### Try it
Which lines below contain "agent"? Copy every one of them.

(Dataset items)
_ _ _ _
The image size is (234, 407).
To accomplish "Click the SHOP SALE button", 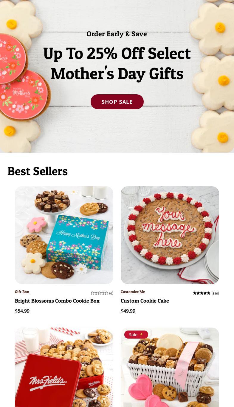I will [x=117, y=102].
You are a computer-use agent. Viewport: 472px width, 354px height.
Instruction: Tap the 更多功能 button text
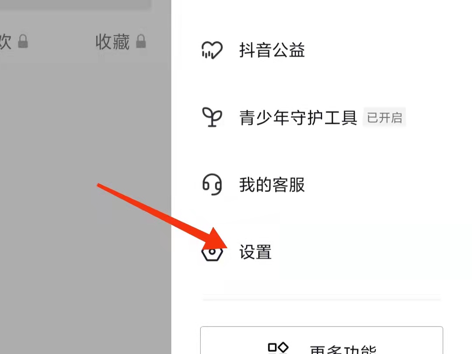click(343, 349)

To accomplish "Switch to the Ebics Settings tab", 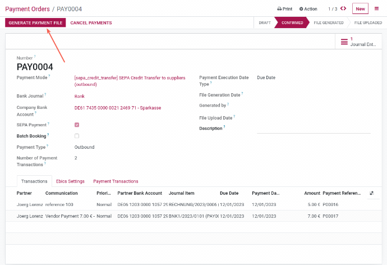I will 70,181.
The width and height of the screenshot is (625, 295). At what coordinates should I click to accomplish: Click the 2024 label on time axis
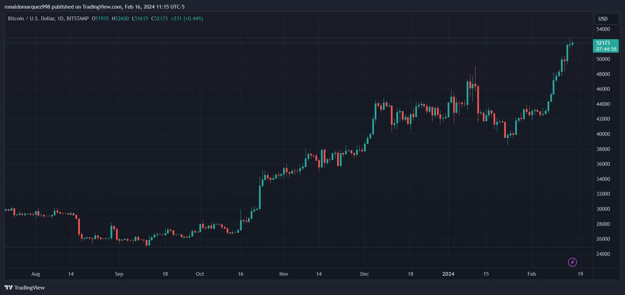(x=448, y=274)
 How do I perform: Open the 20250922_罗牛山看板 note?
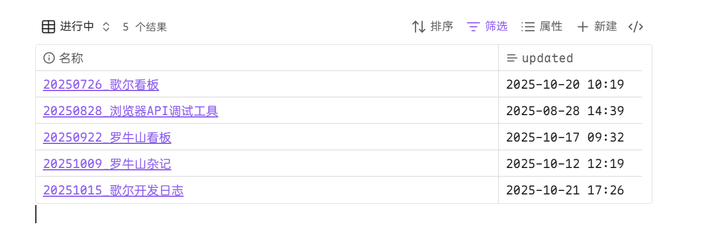coord(107,137)
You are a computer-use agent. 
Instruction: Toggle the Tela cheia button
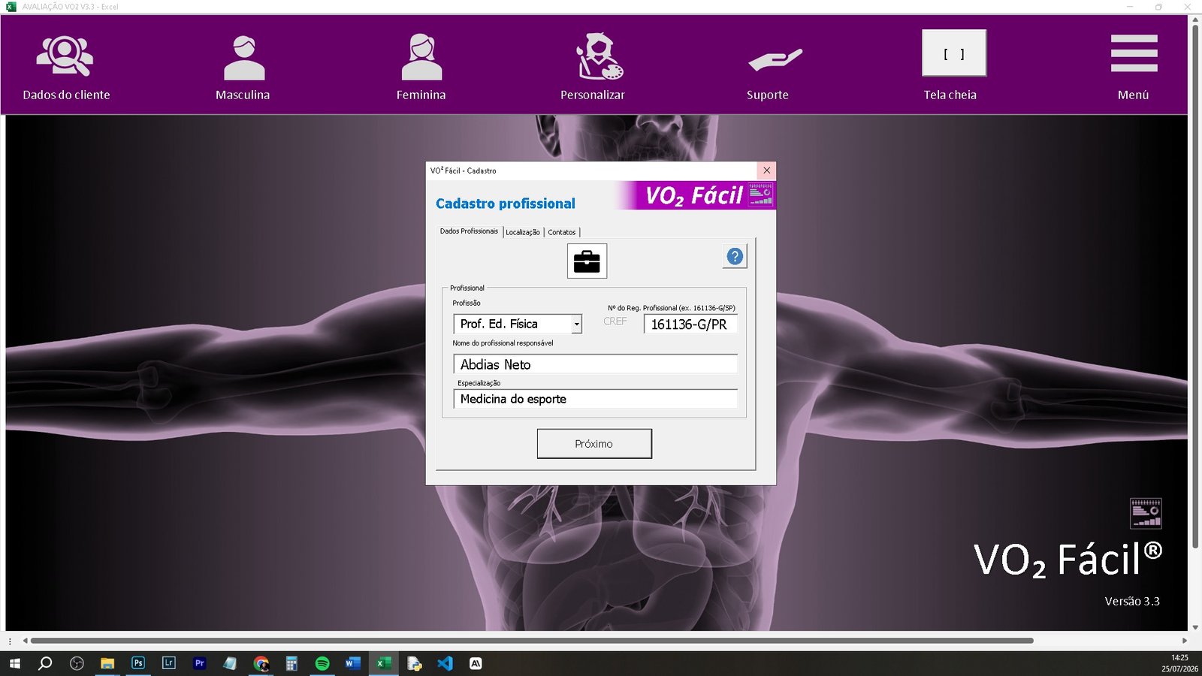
_ _ _ _
### Written solution
You are a computer-use agent. Viewport: 472px width, 354px height.
You are a computer-use agent. 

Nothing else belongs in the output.